As FIG. 2 shown, the end surface of the fixed rod 3 is provided with two convex blocks 31, and the end surface of the connecting rod 4 contacted with the fixed rod 3 is provided with two first chute groove 41 matched with the convex block on the connecting rod. The convex block is connected with the first chute groove in the manner of clamping, so that the connecting rod 4 moves in axial direction in the shaft sleeve, not rotating about the shaft sleeve. It may also be, the end surface of the connecting rod 4 is provided with two convex blocks, and the end surface of the fixed rod 3 contacted with the fixed rod 3 is provided with two first chute groove 41 matched with the convex block of the connecting rod 4. The convex block are connected with the first chute groove in the manner of clamping, so that the connecting rod 4 moves in axial direction in the shaft sleeve, not rotating about the shaft sleeve. The convex block is the one selected from various shapes, such as a long strip, round. The first chute groove 41 is mutually matched with the convex block in the manner of clamping. The hollow groove 46 is formed by engaging the convex block 31 with the first chute groove 41. The restoring spring 45 is provided in the hollow groove, and the restoring spring 45 is in contact with the fixed rod 3.
The connection mode, by which the connecting rod 4 moves in axial direction in the shaft sleeve of the first foldout 1, not rotating relative to the first foldout 1, also can be gap spline connected, cross pin connected, or socket connected, etc. between the connecting rod 4 and the shaft sleeve of first foldout 1.
The rotating rod 5 is connected with the connecting rod 4 in a coaxial, rotationally actuating manner. The structure of the coaxial, rotationally actuating manner is as follows:
the undulating chute is respectively provided on the contact end surfaces of the connecting rod 4 and the rotating rod 5, and the undulating chute is composed of a convex portion, a concave portion, and a slope between the convex portion and the concave portion. The convex portion is convex flat surface or convex cambered surface, and the concave portion is concave flat surface or concave cambered surface, and the slope is a smooth transition bevel between the concave portion and the convex portion. The undulating chute of the rotating rod 5 is engaged with that of the connecting rod 4 each other. When the connecting rod 4 and the rotating rod 5 rotating relatively, the dislocation of the concave portion and the convex portion of the undulating chute changes the axial displacement of the connecting rod 4 and the rotating rod 5.

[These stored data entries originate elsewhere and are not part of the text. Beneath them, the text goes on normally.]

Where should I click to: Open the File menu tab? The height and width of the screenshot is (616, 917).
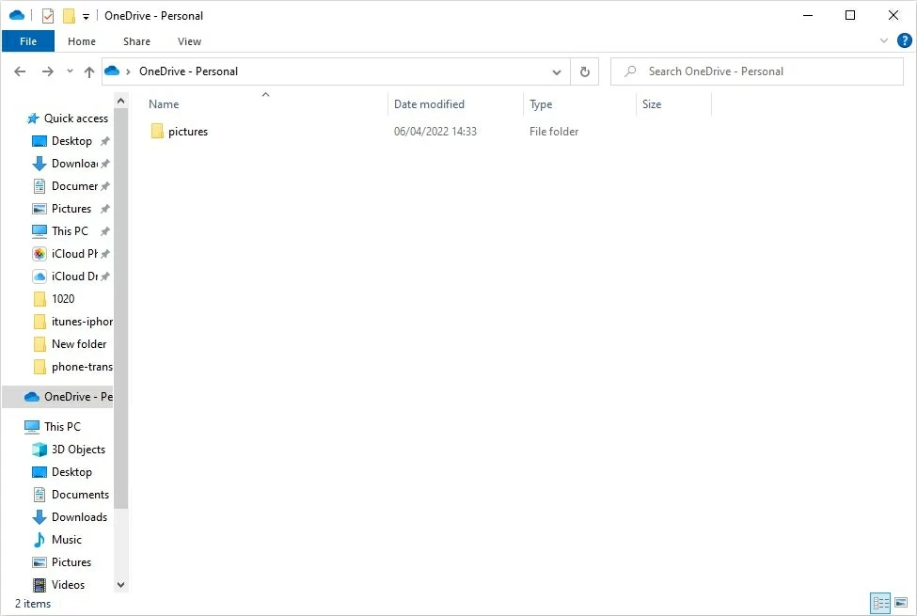point(28,41)
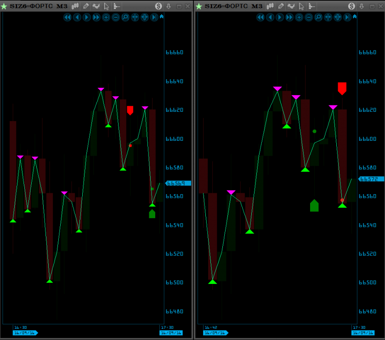Screen dimensions: 385x340
Task: Toggle pin down-arrow in left chart title bar
Action: coord(169,6)
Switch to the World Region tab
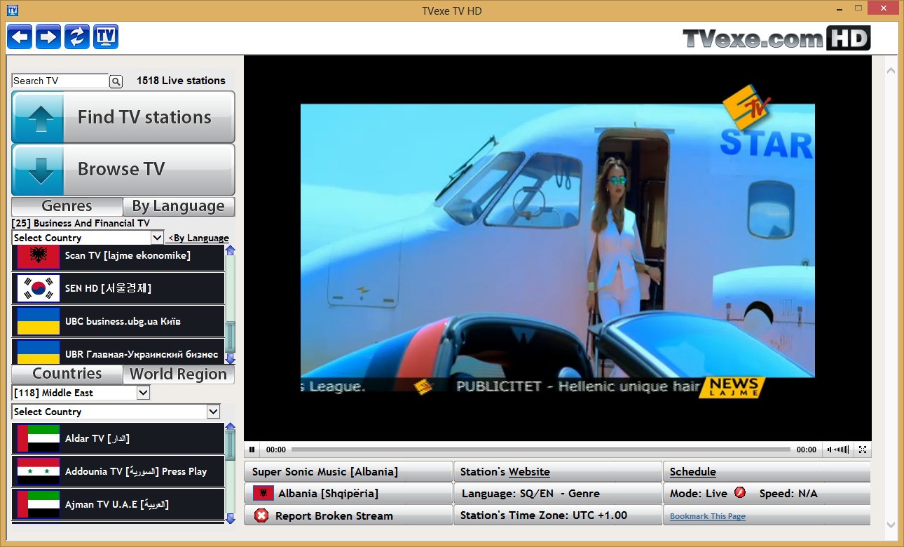This screenshot has width=904, height=547. [x=179, y=374]
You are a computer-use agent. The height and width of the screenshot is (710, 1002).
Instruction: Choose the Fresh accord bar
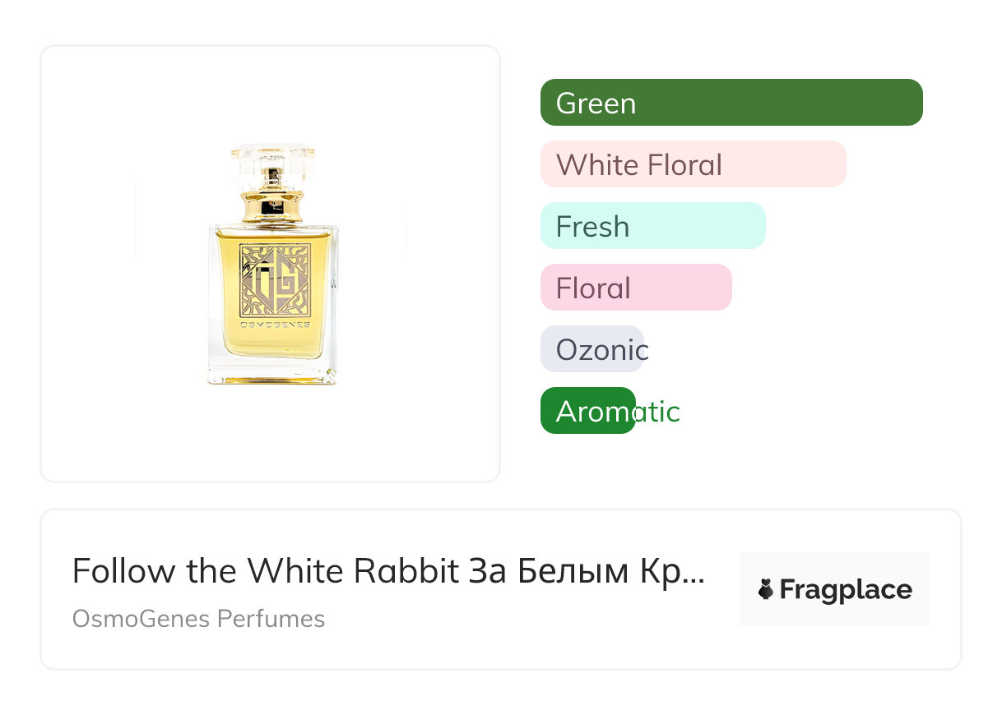click(652, 226)
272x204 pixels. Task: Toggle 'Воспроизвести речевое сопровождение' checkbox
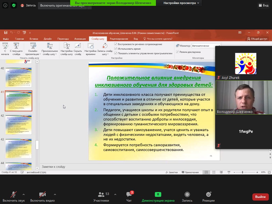pos(116,44)
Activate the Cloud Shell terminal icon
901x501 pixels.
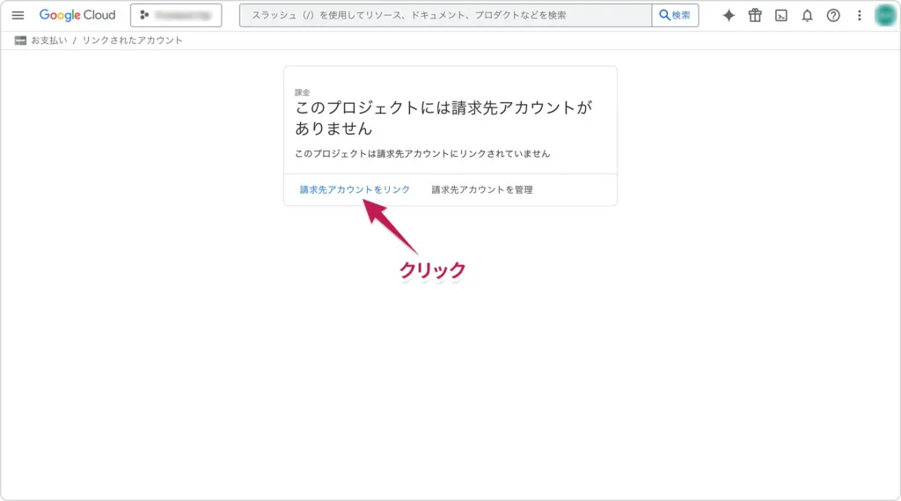coord(780,15)
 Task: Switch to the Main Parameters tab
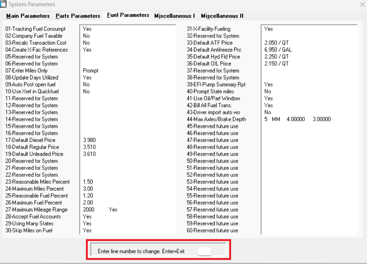point(28,16)
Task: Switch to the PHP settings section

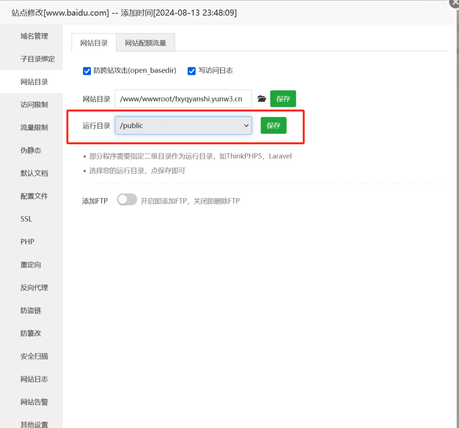Action: click(x=27, y=241)
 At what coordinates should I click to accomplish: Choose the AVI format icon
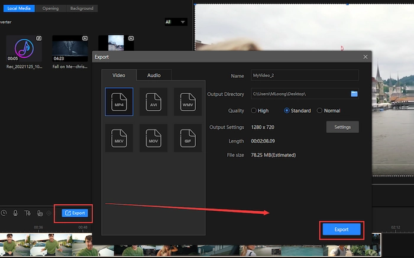pos(153,102)
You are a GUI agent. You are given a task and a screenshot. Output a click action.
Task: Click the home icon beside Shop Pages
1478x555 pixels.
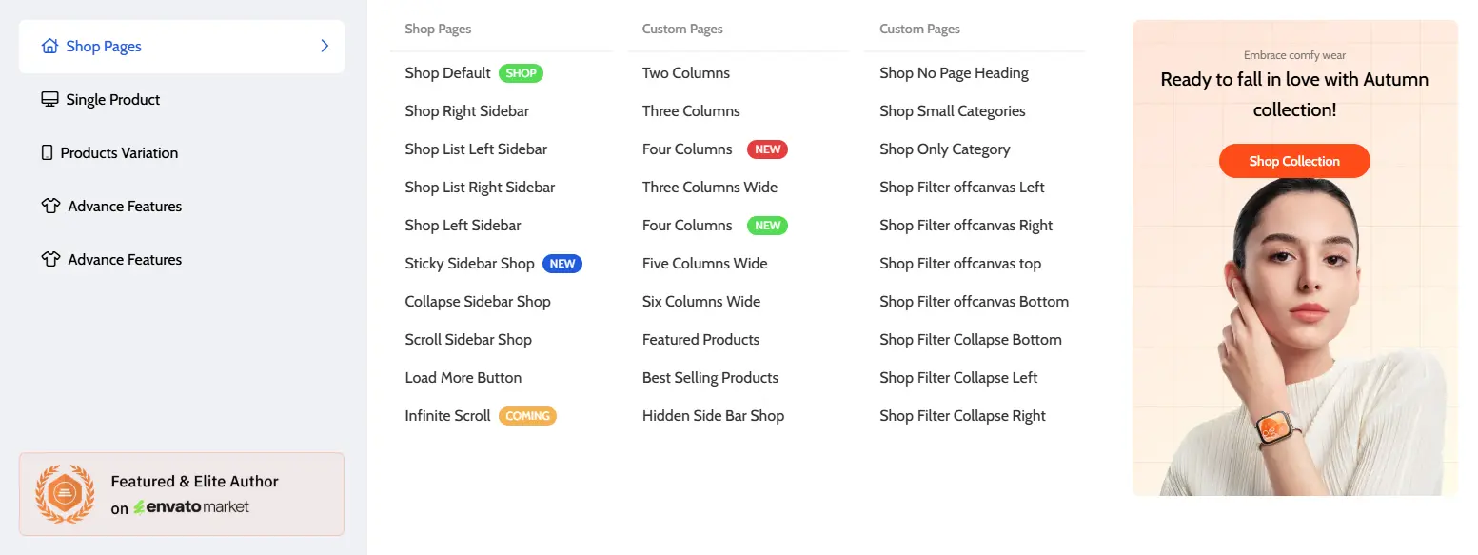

As FIGS. 3 and 4 shown, the undulating chute 42 of the connecting rod 4 is consisted of the convex portion 421, the concave portion 422, and the slope 423 for smooth transition between the convex portion and the concave portion. The rotating rod 5 is provided with the undulating chute 51 which has the same shape with the undulating chute 42. The undulating chute 51 is consisted of the convex portion 511, the concave portion 512, and the slope 513 for smooth transition between the convex portion and the concave portion. The convex portion of the undulating chute is convex flat surface or convex cambered surface, and the concave portion is concave flat surface or concave cambered surface. The undulating chute of the connecting rod 4 is engaged with that of the rotating rod 5 each other. When the connecting rod 4 and the rotating rod 5 rotating relatively, the undulating chute rotates relatively about the axis and along the convex flat surface or convex cambered surface, the slope, the concave flat surface or the concave cambered surface, such that the rotating rod 5 pushes the connecting rod 4 along the axial direction, and there is a displacement in the axial direction.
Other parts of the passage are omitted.